Collection entries:
--------------------------------

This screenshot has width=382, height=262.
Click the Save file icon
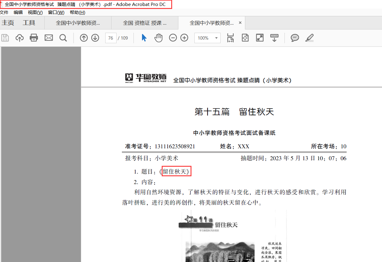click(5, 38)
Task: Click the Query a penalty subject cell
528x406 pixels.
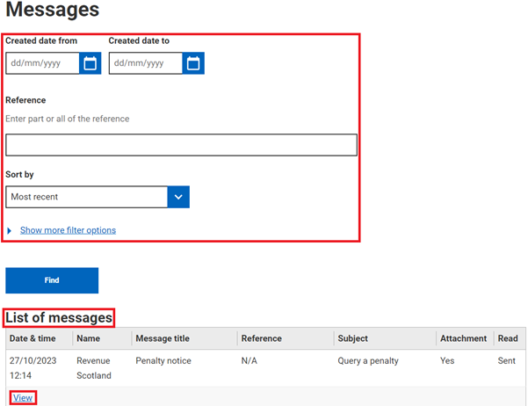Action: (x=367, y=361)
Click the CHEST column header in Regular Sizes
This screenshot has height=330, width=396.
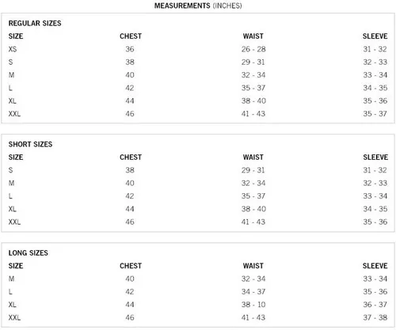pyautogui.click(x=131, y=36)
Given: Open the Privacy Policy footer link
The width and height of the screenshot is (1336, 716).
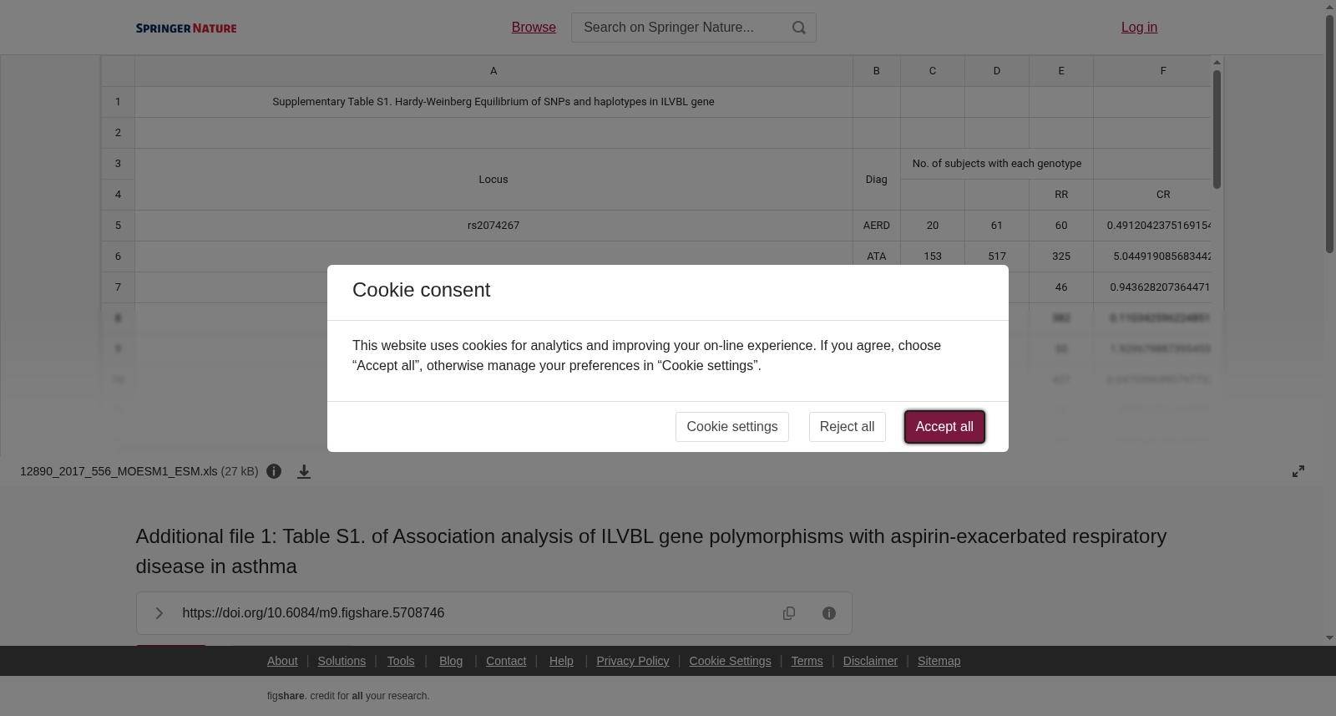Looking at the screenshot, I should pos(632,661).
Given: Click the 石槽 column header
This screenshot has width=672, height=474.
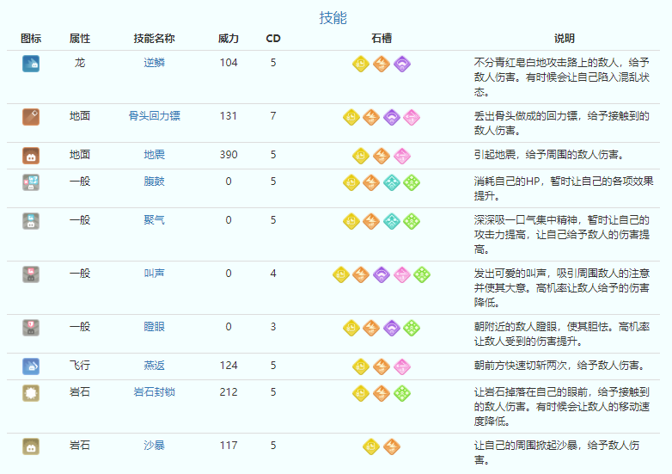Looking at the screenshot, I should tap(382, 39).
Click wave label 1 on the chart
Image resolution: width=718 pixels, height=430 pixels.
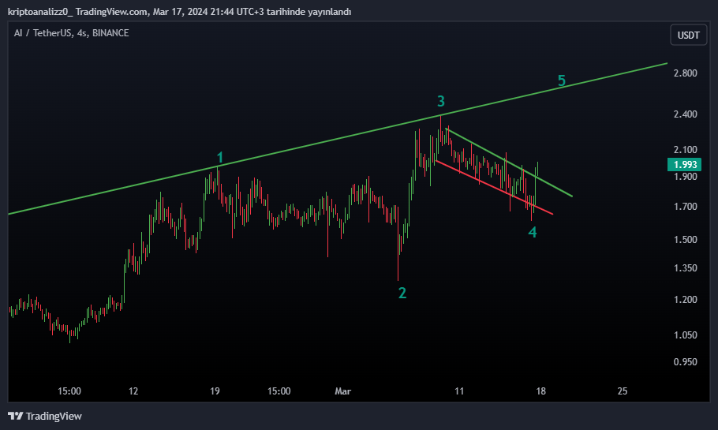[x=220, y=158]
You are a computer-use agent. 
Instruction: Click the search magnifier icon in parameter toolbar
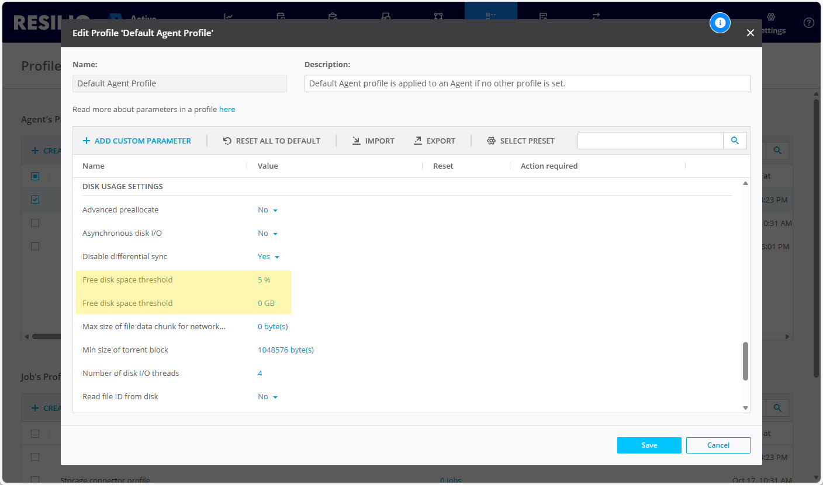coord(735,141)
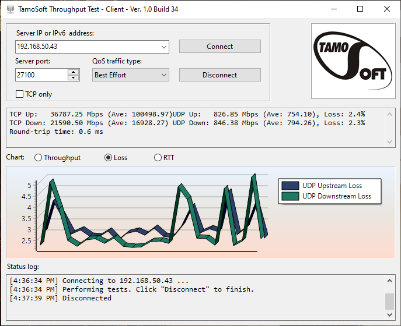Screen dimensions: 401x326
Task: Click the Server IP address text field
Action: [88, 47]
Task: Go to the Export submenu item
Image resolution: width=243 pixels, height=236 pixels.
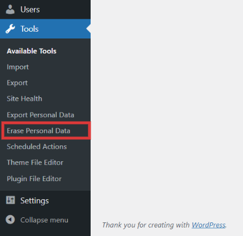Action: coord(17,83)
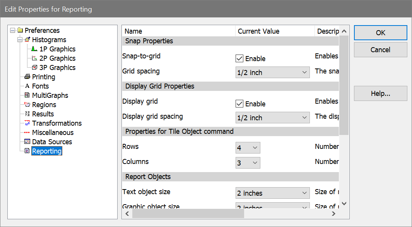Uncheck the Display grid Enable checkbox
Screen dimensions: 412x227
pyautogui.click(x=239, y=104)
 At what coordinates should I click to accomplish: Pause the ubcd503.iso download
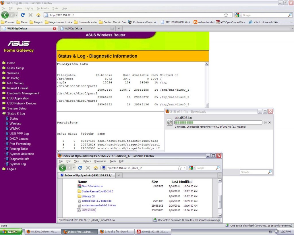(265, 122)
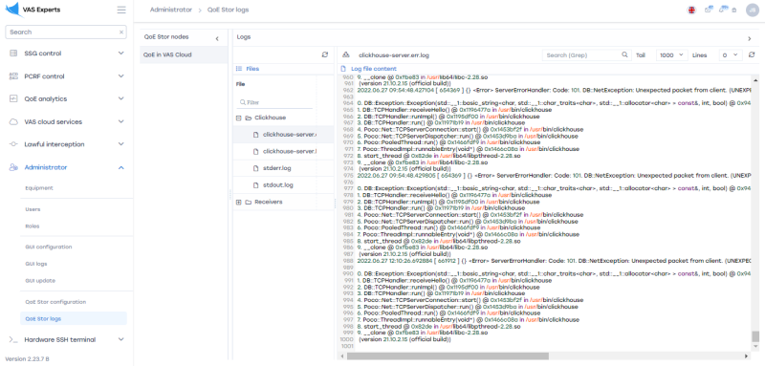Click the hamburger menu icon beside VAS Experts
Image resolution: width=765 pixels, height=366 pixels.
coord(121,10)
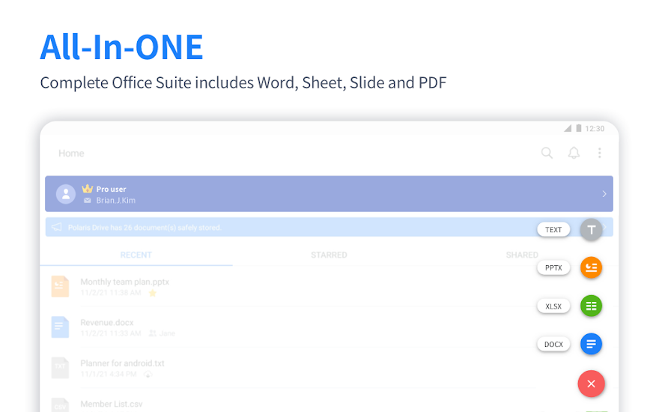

--------------------------------

Work instructions: Would you mind returning each entry above word for word, skipping the images?

Result for this task:
This screenshot has width=382, height=262.
Click the Save file icon
click(5, 38)
Task: Click the Query a penalty subject cell
528x406 pixels.
Action: (x=367, y=361)
Click the CHEST column header in Regular Sizes
This screenshot has height=330, width=396.
pyautogui.click(x=131, y=36)
Given: Open the Privacy Policy footer link
The width and height of the screenshot is (1336, 716).
Looking at the screenshot, I should pos(632,661).
Given: Click the 石槽 column header
This screenshot has width=672, height=474.
Looking at the screenshot, I should tap(382, 39).
Click wave label 1 on the chart
Image resolution: width=718 pixels, height=430 pixels.
[x=220, y=158]
You are a computer-use agent. 
Instruction: Click the search magnifier icon in parameter toolbar
coord(735,141)
Screen dimensions: 401x326
Task: Click the Server IP address text field
Action: [88, 47]
Task: Go to the Export submenu item
Image resolution: width=243 pixels, height=236 pixels.
Action: coord(17,83)
Uncheck the Display grid Enable checkbox
Screen dimensions: 412x227
pyautogui.click(x=239, y=104)
 At what coordinates should I click to accomplish: Pause the ubcd503.iso download
(265, 122)
Click the hamburger menu icon beside VAS Experts
Image resolution: width=765 pixels, height=366 pixels.
coord(121,10)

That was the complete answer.